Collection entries
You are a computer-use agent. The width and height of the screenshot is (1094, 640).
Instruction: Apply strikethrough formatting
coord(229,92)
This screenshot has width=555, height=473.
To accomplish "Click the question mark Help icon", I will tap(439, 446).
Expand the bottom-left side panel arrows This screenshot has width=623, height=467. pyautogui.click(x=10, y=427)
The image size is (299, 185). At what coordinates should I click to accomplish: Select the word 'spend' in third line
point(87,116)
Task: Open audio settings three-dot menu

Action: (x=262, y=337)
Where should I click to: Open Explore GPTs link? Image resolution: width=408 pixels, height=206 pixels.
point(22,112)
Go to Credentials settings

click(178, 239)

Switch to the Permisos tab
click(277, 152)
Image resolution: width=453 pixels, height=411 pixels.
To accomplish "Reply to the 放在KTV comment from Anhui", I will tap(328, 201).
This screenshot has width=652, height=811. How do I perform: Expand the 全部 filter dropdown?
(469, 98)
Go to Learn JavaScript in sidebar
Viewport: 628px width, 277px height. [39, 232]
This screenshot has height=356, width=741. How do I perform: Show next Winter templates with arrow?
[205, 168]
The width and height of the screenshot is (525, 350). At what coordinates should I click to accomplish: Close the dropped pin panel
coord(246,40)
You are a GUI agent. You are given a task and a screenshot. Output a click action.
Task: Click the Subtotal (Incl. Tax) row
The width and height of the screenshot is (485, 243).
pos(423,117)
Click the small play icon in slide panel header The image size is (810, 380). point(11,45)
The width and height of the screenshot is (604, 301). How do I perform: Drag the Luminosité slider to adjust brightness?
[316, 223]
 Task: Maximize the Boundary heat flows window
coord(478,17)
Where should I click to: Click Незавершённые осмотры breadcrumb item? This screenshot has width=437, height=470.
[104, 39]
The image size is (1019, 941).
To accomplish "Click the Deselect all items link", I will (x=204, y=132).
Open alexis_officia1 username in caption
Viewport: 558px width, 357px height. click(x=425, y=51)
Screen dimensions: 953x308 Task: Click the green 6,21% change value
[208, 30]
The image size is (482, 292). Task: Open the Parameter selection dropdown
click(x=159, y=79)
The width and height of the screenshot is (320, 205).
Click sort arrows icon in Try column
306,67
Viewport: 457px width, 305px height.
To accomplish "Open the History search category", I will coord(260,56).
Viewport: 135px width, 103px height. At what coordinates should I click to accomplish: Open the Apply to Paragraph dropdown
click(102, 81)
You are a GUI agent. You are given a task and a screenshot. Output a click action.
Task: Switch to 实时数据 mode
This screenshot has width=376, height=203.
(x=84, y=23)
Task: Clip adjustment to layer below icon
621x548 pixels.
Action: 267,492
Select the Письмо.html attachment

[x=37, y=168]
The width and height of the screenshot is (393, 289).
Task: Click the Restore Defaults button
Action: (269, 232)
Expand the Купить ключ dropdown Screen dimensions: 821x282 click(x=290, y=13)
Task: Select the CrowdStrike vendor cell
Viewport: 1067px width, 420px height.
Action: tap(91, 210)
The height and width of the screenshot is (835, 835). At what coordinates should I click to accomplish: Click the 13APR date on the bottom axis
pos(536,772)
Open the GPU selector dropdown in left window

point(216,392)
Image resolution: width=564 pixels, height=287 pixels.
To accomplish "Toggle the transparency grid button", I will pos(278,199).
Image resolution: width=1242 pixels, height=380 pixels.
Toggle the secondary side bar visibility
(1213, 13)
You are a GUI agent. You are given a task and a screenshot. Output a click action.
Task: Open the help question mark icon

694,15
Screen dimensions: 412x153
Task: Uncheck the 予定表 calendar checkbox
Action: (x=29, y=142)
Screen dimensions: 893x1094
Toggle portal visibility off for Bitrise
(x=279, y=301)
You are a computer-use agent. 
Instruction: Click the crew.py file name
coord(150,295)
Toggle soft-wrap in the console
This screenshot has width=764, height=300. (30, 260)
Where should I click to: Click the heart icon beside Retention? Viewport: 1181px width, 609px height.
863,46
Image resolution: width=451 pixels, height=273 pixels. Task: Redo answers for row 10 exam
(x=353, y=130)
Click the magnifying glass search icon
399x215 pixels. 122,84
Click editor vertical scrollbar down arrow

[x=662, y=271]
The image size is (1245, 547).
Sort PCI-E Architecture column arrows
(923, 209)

> [BRIEF] All the records above need to be set down again exactly as they were given.

> [TASK ANSWER]
You are a computer-use agent. The width and height of the screenshot is (1094, 640).
Instruction: Apply strikethrough formatting
coord(229,92)
This screenshot has width=555, height=473.
To accomplish "Click the question mark Help icon", I will tap(439, 446).
Expand the bottom-left side panel arrows This screenshot has width=623, height=467. pyautogui.click(x=10, y=427)
The image size is (299, 185). At what coordinates should I click to accomplish: Select the word 'spend' in third line
point(87,116)
Task: Open audio settings three-dot menu

Action: (x=262, y=337)
Where should I click to: Open Explore GPTs link? Image resolution: width=408 pixels, height=206 pixels.
point(22,112)
Go to Credentials settings

click(178, 239)

Switch to the Permisos tab
click(277, 152)
Image resolution: width=453 pixels, height=411 pixels.
To accomplish "Reply to the 放在KTV comment from Anhui", I will tap(328, 201).
This screenshot has width=652, height=811. How do I perform: Expand the 全部 filter dropdown?
(469, 98)
Go to Learn JavaScript in sidebar
Viewport: 628px width, 277px height. [39, 232]
This screenshot has height=356, width=741. How do I perform: Show next Winter templates with arrow?
[205, 168]
The width and height of the screenshot is (525, 350). At what coordinates should I click to accomplish: Close the dropped pin panel
coord(246,40)
You are a GUI agent. You are given a task and a screenshot. Output a click action.
Task: Click the Subtotal (Incl. Tax) row
The width and height of the screenshot is (485, 243).
pos(423,117)
Click the small play icon in slide panel header The image size is (810, 380). point(11,45)
The width and height of the screenshot is (604, 301). How do I perform: Drag the Luminosité slider to adjust brightness?
[316, 223]
 Task: Maximize the Boundary heat flows window
coord(478,17)
Where should I click to: Click Незавершённые осмотры breadcrumb item? This screenshot has width=437, height=470.
[104, 39]
The image size is (1019, 941).
To accomplish "Click the Deselect all items link", I will (x=204, y=132).
Open alexis_officia1 username in caption
Viewport: 558px width, 357px height. click(x=425, y=51)
Screen dimensions: 953x308 Task: Click the green 6,21% change value
[208, 30]
The image size is (482, 292). Task: Open the Parameter selection dropdown
click(x=159, y=79)
The width and height of the screenshot is (320, 205).
Click sort arrows icon in Try column
306,67
Viewport: 457px width, 305px height.
To accomplish "Open the History search category", I will coord(260,56).
Viewport: 135px width, 103px height. At what coordinates should I click to accomplish: Open the Apply to Paragraph dropdown
click(102, 81)
You are a GUI agent. You are given a task and a screenshot. Output a click action.
Task: Switch to 实时数据 mode
This screenshot has width=376, height=203.
(x=84, y=23)
Task: Clip adjustment to layer below icon
621x548 pixels.
Action: 267,492
Select the Письмо.html attachment

[x=37, y=168]
The width and height of the screenshot is (393, 289).
Task: Click the Restore Defaults button
Action: (269, 232)
Expand the Купить ключ dropdown Screen dimensions: 821x282 click(x=290, y=13)
Task: Select the CrowdStrike vendor cell
Viewport: 1067px width, 420px height.
Action: tap(91, 210)
The height and width of the screenshot is (835, 835). At what coordinates should I click to accomplish: Click the 13APR date on the bottom axis
pos(536,772)
Open the GPU selector dropdown in left window

point(216,392)
Image resolution: width=564 pixels, height=287 pixels.
To accomplish "Toggle the transparency grid button", I will pos(278,199).
Image resolution: width=1242 pixels, height=380 pixels.
Toggle the secondary side bar visibility
(1213, 13)
You are a GUI agent. You are given a task and a screenshot. Output a click action.
Task: Open the help question mark icon

694,15
Screen dimensions: 412x153
Task: Uncheck the 予定表 calendar checkbox
Action: (x=29, y=142)
Screen dimensions: 893x1094
Toggle portal visibility off for Bitrise
(x=279, y=301)
You are a computer-use agent. 
Instruction: Click the crew.py file name
coord(150,295)
Toggle soft-wrap in the console
This screenshot has width=764, height=300. (30, 260)
Where should I click to: Click the heart icon beside Retention? Viewport: 1181px width, 609px height.
863,46
Image resolution: width=451 pixels, height=273 pixels. Task: Redo answers for row 10 exam
(x=353, y=130)
Click the magnifying glass search icon
399x215 pixels. 122,84
Click editor vertical scrollbar down arrow

[x=662, y=271]
The image size is (1245, 547).
Sort PCI-E Architecture column arrows
(923, 209)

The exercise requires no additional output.